What is required ▸
Every record below must come back exactly as given.

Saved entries
◇ ◇ ◇ ◇ ◇

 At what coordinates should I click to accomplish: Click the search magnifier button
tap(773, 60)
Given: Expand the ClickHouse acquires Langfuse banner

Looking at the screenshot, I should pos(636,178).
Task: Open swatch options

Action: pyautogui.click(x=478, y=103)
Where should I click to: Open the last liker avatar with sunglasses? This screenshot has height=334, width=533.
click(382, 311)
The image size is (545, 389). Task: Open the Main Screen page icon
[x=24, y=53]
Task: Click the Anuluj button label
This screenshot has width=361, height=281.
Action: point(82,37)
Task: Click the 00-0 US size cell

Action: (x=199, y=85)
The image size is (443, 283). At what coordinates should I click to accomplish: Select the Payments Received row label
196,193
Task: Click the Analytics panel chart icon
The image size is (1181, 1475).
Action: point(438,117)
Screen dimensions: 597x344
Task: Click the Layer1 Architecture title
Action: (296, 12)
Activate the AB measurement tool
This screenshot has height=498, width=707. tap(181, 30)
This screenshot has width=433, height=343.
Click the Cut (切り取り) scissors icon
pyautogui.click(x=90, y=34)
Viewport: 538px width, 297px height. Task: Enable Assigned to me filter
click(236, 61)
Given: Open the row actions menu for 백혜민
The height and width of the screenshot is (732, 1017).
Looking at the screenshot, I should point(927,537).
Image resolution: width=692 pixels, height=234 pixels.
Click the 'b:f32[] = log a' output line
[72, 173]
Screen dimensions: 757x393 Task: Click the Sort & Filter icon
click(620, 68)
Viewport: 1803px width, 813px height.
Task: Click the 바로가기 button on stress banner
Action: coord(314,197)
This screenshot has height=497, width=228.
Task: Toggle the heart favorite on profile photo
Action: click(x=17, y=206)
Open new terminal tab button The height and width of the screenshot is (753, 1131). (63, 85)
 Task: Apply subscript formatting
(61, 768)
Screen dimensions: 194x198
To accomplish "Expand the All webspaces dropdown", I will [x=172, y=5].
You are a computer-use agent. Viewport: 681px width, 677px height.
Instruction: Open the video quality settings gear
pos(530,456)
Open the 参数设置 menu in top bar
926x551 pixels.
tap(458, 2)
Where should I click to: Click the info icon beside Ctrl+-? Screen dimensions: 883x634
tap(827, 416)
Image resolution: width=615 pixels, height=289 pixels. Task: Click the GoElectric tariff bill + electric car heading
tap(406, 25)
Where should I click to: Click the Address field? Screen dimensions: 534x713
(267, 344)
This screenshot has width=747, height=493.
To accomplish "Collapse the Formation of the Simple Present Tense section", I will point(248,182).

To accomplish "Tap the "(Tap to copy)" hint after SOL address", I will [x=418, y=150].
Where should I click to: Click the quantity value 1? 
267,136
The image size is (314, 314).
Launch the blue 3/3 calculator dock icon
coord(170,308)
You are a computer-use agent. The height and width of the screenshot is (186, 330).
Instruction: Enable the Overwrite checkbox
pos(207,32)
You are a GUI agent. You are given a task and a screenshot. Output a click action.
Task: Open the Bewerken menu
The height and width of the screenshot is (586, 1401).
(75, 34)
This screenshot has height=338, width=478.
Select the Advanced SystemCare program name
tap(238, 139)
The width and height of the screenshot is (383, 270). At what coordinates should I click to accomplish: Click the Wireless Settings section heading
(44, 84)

◇ ◇ ◇ ◇ ◇

Completed task ▸
 At what coordinates should I click to accomplish: Click the search magnifier button
tap(773, 60)
Given: Expand the ClickHouse acquires Langfuse banner

Looking at the screenshot, I should pos(636,178).
Task: Open swatch options

Action: pyautogui.click(x=478, y=103)
Where should I click to: Open the last liker avatar with sunglasses? This screenshot has height=334, width=533.
click(382, 311)
The image size is (545, 389). Task: Open the Main Screen page icon
[x=24, y=53]
Task: Click the Anuluj button label
This screenshot has width=361, height=281.
Action: point(82,37)
Task: Click the 00-0 US size cell

Action: (x=199, y=85)
The image size is (443, 283). At what coordinates should I click to accomplish: Select the Payments Received row label
196,193
Task: Click the Analytics panel chart icon
The image size is (1181, 1475).
Action: point(438,117)
Screen dimensions: 597x344
Task: Click the Layer1 Architecture title
Action: (296, 12)
Activate the AB measurement tool
This screenshot has height=498, width=707. tap(181, 30)
This screenshot has width=433, height=343.
Click the Cut (切り取り) scissors icon
pyautogui.click(x=90, y=34)
Viewport: 538px width, 297px height. Task: Enable Assigned to me filter
click(236, 61)
Given: Open the row actions menu for 백혜민
The height and width of the screenshot is (732, 1017).
Looking at the screenshot, I should point(927,537).
Image resolution: width=692 pixels, height=234 pixels.
Click the 'b:f32[] = log a' output line
[72, 173]
Screen dimensions: 757x393 Task: Click the Sort & Filter icon
click(620, 68)
Viewport: 1803px width, 813px height.
Task: Click the 바로가기 button on stress banner
Action: coord(314,197)
This screenshot has height=497, width=228.
Task: Toggle the heart favorite on profile photo
Action: click(x=17, y=206)
Open new terminal tab button The height and width of the screenshot is (753, 1131). (63, 85)
 Task: Apply subscript formatting
(61, 768)
Screen dimensions: 194x198
To accomplish "Expand the All webspaces dropdown", I will [x=172, y=5].
You are a computer-use agent. Viewport: 681px width, 677px height.
Instruction: Open the video quality settings gear
pos(530,456)
Open the 参数设置 menu in top bar
926x551 pixels.
tap(458, 2)
Where should I click to: Click the info icon beside Ctrl+-? Screen dimensions: 883x634
tap(827, 416)
Image resolution: width=615 pixels, height=289 pixels. Task: Click the GoElectric tariff bill + electric car heading
tap(406, 25)
Where should I click to: Click the Address field? Screen dimensions: 534x713
(267, 344)
This screenshot has width=747, height=493.
To accomplish "Collapse the Formation of the Simple Present Tense section", I will point(248,182).

To accomplish "Tap the "(Tap to copy)" hint after SOL address", I will [x=418, y=150].
Where should I click to: Click the quantity value 1? 
267,136
The image size is (314, 314).
Launch the blue 3/3 calculator dock icon
coord(170,308)
You are a computer-use agent. The height and width of the screenshot is (186, 330).
Instruction: Enable the Overwrite checkbox
pos(207,32)
You are a GUI agent. You are given a task and a screenshot. Output a click action.
Task: Open the Bewerken menu
The height and width of the screenshot is (586, 1401).
(75, 34)
This screenshot has height=338, width=478.
Select the Advanced SystemCare program name
tap(238, 139)
The width and height of the screenshot is (383, 270). At what coordinates should I click to accomplish: Click the Wireless Settings section heading
(44, 84)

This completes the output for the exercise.